Could you reproduce, word for word, the lines of the listing below from the one containing "This screenshot has height=417, width=563." through the one containing "Action: coord(633,57)", inclusive, leaving out the pictures?
^^^^^^^^
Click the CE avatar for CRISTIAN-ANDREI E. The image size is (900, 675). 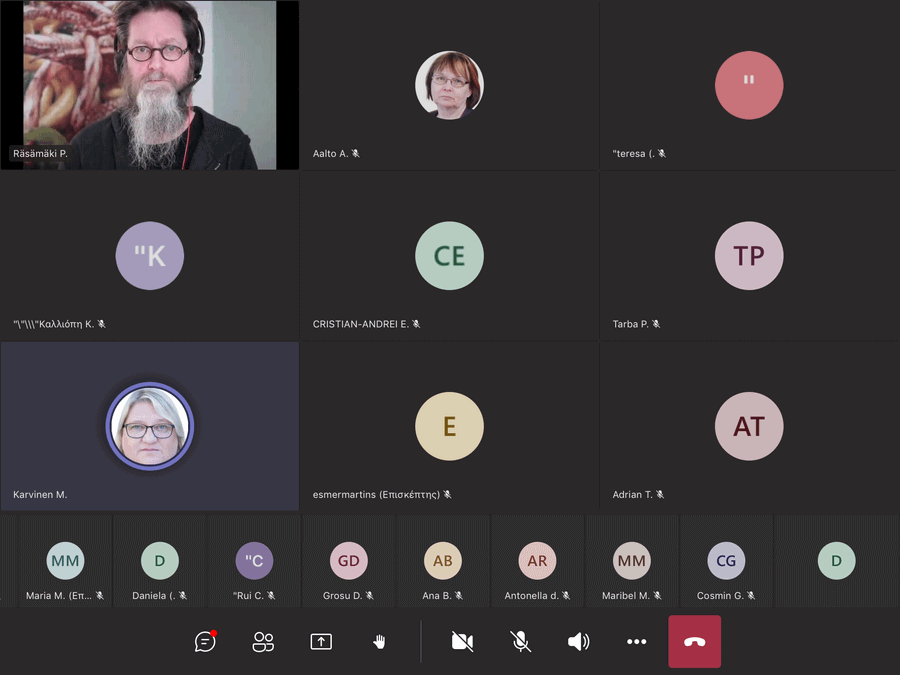(x=449, y=256)
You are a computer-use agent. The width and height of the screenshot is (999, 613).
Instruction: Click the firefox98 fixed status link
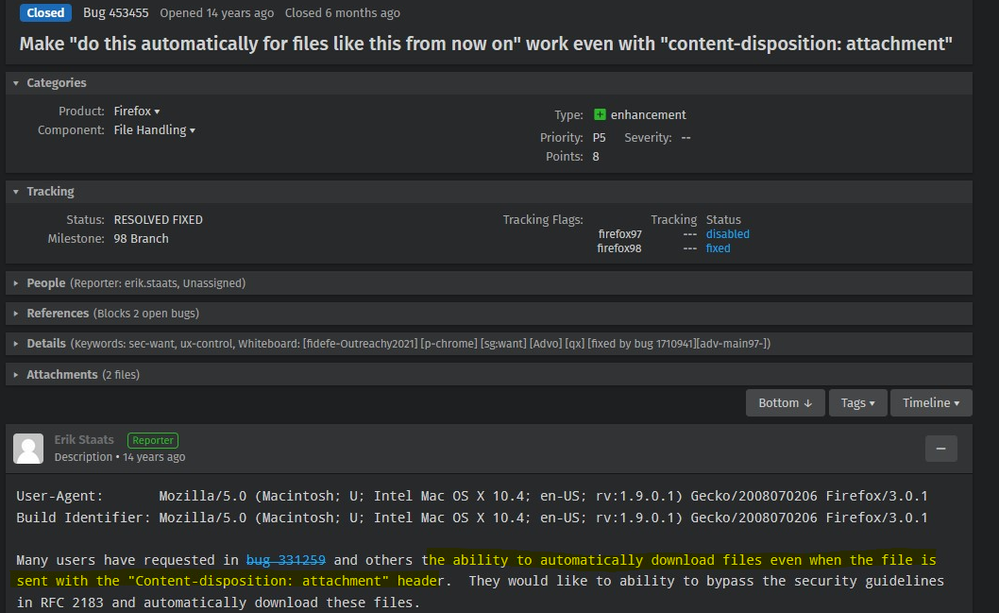point(718,248)
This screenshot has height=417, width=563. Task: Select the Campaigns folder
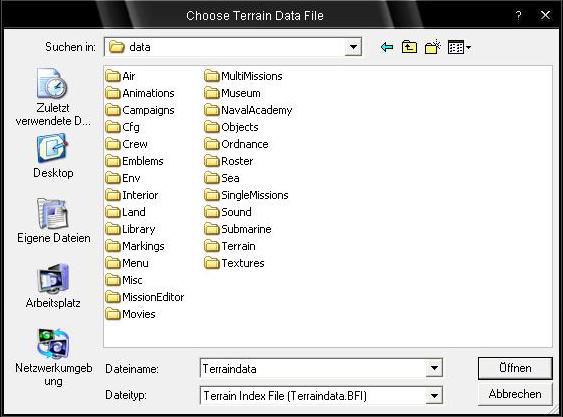coord(140,110)
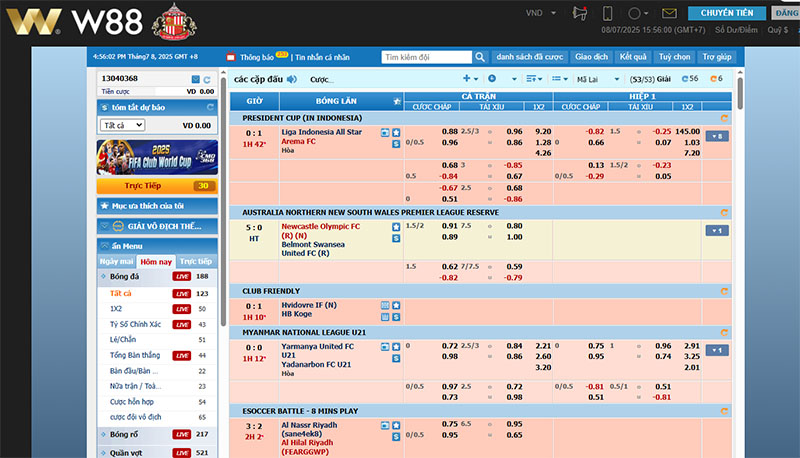Screen dimensions: 800x458
Task: Open the Kết quả results button
Action: coord(633,57)
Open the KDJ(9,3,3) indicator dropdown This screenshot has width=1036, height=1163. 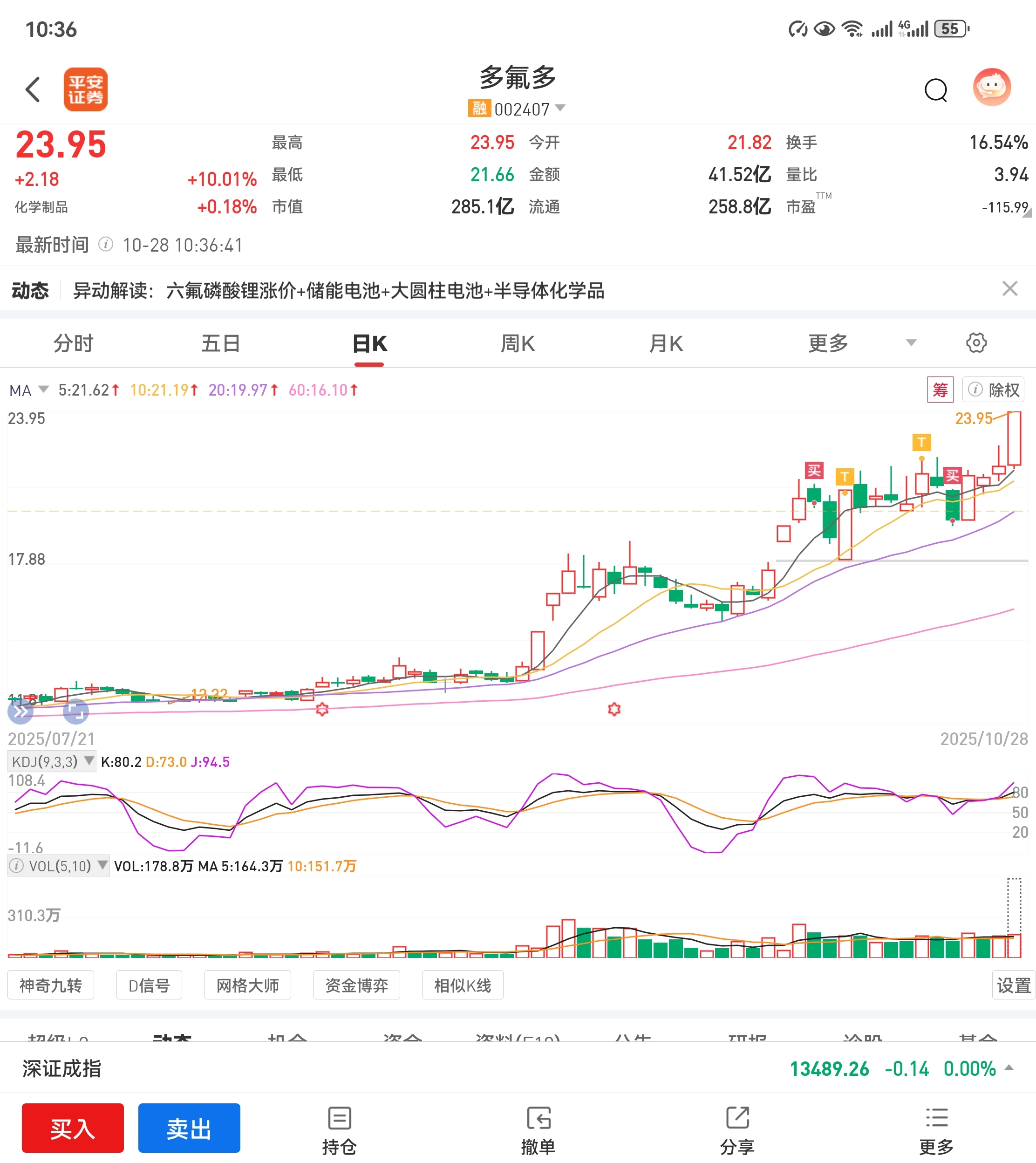point(51,762)
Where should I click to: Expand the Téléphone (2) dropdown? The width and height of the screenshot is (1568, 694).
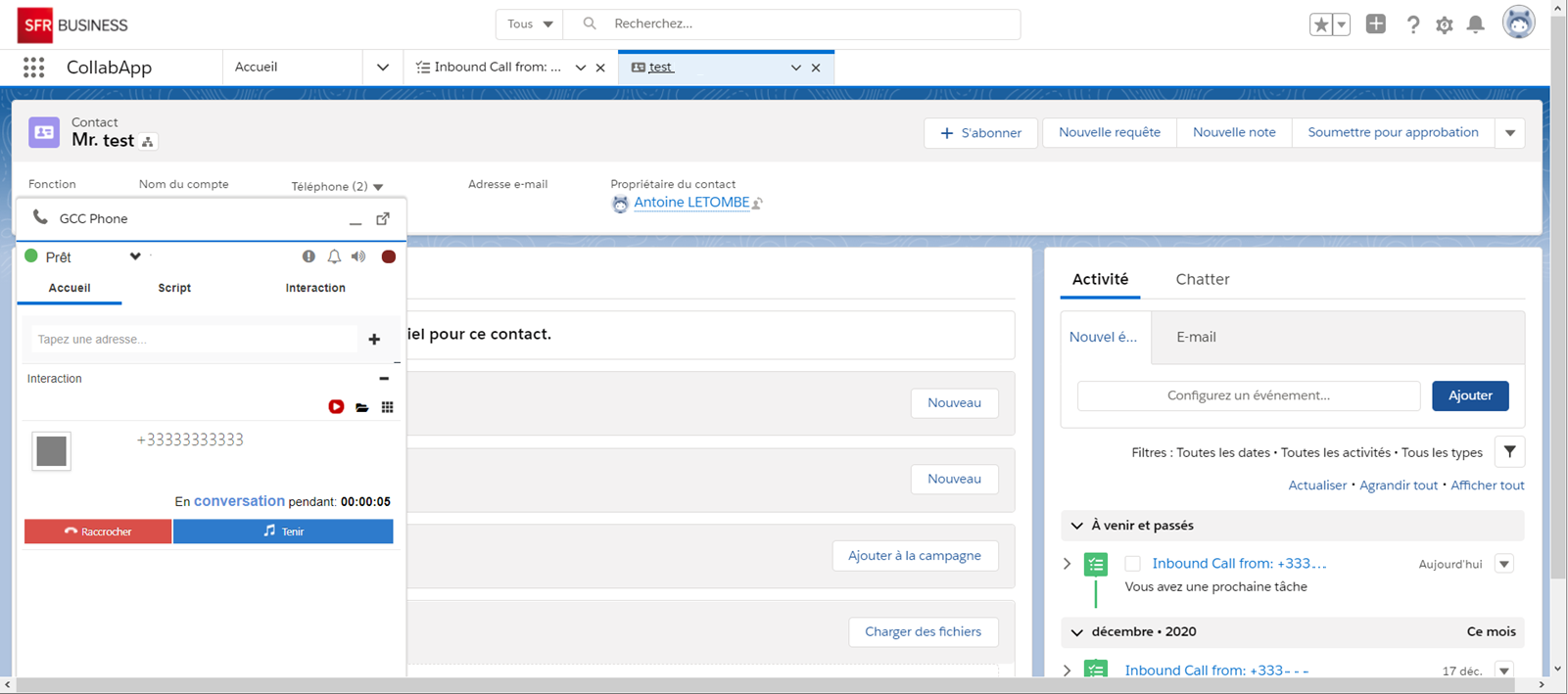point(378,187)
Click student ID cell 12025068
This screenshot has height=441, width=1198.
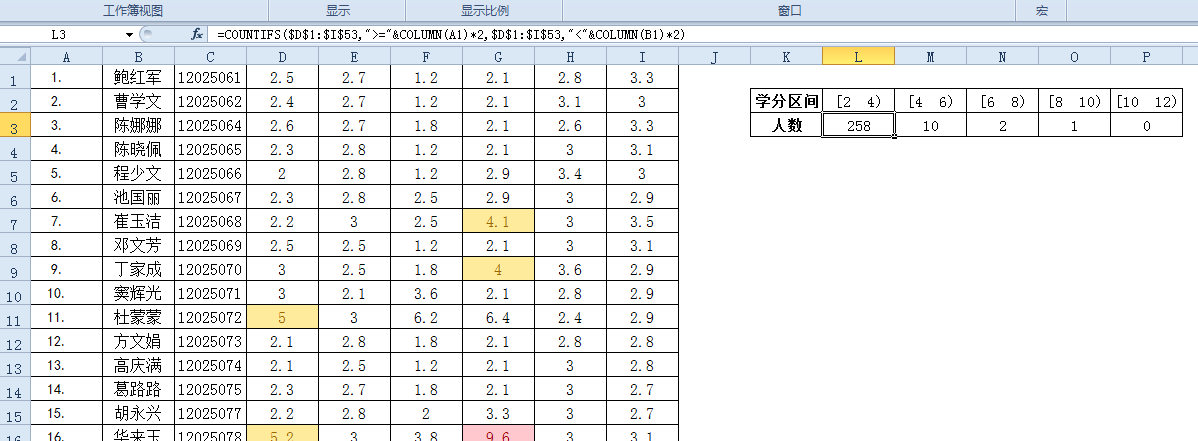click(209, 221)
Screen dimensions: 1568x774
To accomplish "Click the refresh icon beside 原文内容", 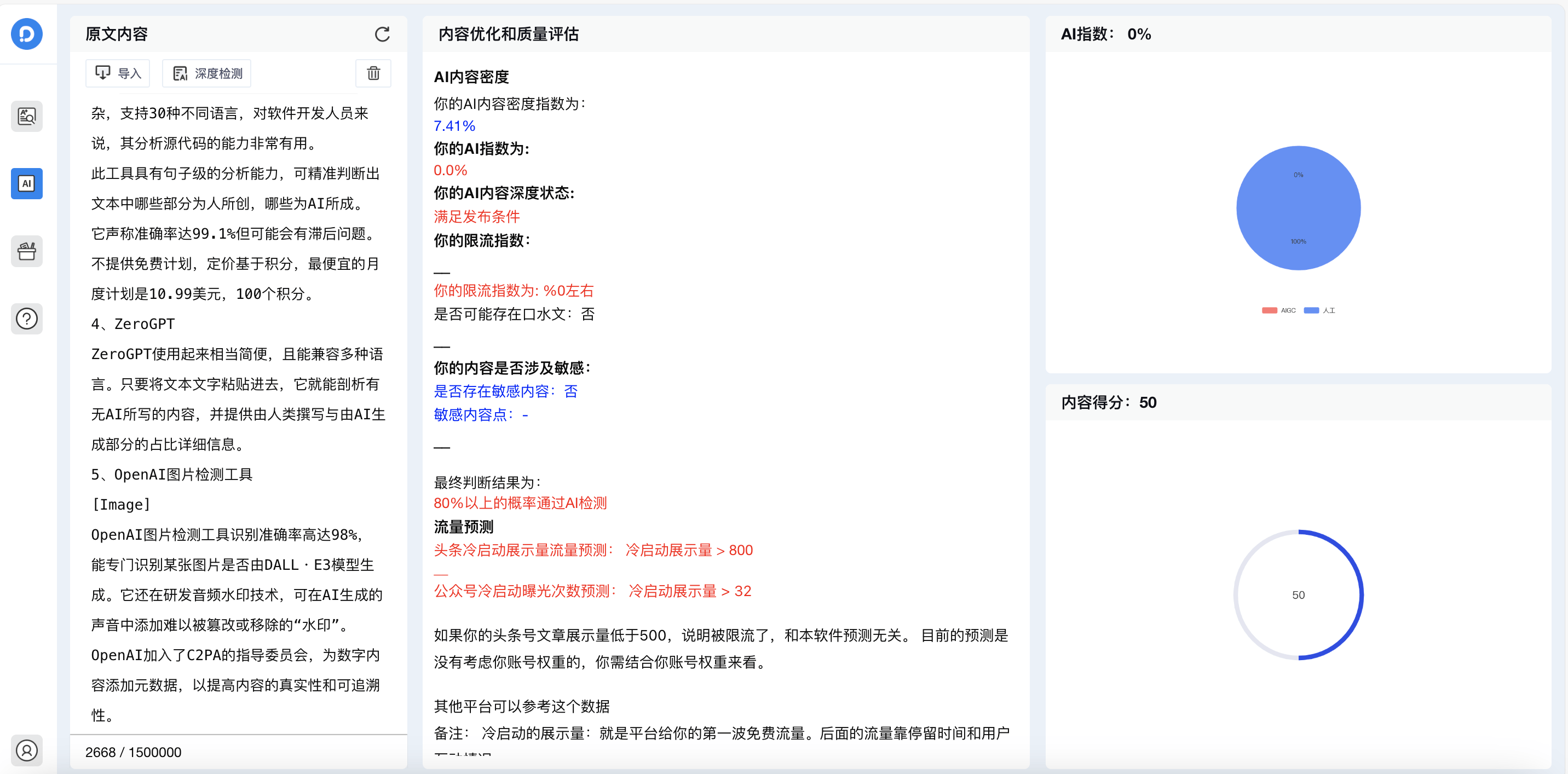I will 382,34.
^^^^^^^^
■ **The solution**:
This screenshot has height=417, width=563. Task: Select the Campaigns folder
coord(140,110)
Screen dimensions: 800x458
Task: Open the Kết quả results button
Action: coord(633,57)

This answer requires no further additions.